Israeli startup makes inroads with personal flying vehicle

A flying vehicle being developed by Israeli startup AIR will be able to carry two people - an operator and passenger - as far as 100 miles on a single charge, the company says.

 An employee of Israeli startup AIR sits in a prototype of AIR ONE, an electric vehicle designed to fly commuters on short trips far above streets overcrowded with cars in Beersheba, Israel December 18, 2022. (photo credit: AMIR COHEN/REUTERS)
An employee of Israeli startup AIR sits in a prototype of AIR ONE, an electric vehicle designed to fly commuters on short trips far above streets overcrowded with cars in Beersheba, Israel December 18, 2022.
(photo credit: AMIR COHEN/REUTERS)

An Israeli-made electric vehicle designed to fly commuters on short trips far above streets overcrowded with cars has made its maiden unmanned flight, a milestone the developer says will help it reach the market in the next two years.

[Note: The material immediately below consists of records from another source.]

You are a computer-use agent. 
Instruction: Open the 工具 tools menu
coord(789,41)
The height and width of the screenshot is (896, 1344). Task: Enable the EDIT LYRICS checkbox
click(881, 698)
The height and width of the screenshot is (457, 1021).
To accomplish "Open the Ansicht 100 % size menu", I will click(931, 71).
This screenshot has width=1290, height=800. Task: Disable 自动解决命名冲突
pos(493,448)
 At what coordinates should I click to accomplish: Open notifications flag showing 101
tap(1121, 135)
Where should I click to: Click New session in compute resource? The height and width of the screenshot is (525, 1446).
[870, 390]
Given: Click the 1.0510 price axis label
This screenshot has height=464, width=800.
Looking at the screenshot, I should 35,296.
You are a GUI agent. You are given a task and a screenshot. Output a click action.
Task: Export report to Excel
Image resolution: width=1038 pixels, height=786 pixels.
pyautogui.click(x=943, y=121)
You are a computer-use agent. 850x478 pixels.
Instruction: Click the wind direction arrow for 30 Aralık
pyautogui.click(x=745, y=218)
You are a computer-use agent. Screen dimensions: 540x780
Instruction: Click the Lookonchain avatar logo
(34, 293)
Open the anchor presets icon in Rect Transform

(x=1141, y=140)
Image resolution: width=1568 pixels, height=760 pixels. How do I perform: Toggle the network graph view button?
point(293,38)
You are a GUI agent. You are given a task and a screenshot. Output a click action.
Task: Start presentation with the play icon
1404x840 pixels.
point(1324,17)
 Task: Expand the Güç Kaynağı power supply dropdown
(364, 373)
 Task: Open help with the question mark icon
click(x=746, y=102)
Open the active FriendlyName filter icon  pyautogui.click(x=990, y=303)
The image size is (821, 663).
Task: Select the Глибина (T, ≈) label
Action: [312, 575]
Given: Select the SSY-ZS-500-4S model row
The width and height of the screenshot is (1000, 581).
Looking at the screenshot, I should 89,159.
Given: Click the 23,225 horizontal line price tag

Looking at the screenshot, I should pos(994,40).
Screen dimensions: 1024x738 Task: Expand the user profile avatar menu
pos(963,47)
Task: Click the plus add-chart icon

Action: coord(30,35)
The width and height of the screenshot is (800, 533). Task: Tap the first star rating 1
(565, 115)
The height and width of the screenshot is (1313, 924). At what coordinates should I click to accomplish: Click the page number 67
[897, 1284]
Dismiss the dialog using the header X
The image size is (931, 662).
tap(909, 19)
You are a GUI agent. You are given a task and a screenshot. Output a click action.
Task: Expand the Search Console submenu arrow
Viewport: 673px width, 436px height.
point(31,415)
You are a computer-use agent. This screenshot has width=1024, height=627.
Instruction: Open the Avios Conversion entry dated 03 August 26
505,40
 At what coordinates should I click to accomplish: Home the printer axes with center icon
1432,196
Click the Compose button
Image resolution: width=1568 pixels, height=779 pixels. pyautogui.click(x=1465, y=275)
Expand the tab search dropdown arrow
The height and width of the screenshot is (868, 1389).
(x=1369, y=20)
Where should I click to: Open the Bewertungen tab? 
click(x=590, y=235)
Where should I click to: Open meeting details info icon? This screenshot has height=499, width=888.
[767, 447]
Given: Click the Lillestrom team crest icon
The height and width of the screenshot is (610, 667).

The test-phase voyage may not look out of the ordinary at first given the huge progress made in drone technology. Another propellered aircraft rising vertically off the ground and then thrusting forward high in the sky.

But this one, being developed by Israeli startup AIR, will be able to carry two people - an operator and passenger - as far as 100 miles on a single charge, the company says. AIR, and many competitors around the world, are betting this kind of travel will eventually become commonplace.

"This is a major milestone," said CEO and co-founder Rani Plaut. "We have transitioned today to forward flight ... bringing (closer) our dream of mass production of the AIR ONE."

There are still many significant obstacles to pass before people can expect to fly themselves across cities in small vehicles like this - including creating regulations and commercializing the technology.

 An employee of Israeli startup AIR sits in a prototype of AIR ONE, an electric vehicle designed to fly commuters on short trips far above streets overcrowded with cars in Beersheba, Israel December 18, 2022.  (credit: REUTERS/AMIR COHEN) An employee of Israeli startup AIR sits in a prototype of AIR ONE, an electric vehicle designed to fly commuters on short trips far above streets overcrowded with cars in Beersheba, Israel December 18, 2022. (credit: REUTERS/AMIR COHEN)

AIR's next test phase is with someone onboard, Plaut said.

He hopes their electric vertical takeoff and landing, or eVTOL, aircraft will hit the market at the end of 2024 at a base price of $150,000. Average day-to-day speed will be about 100 mph (160 kph) at an altitude of 1,200 feet (366 m), Plaut said.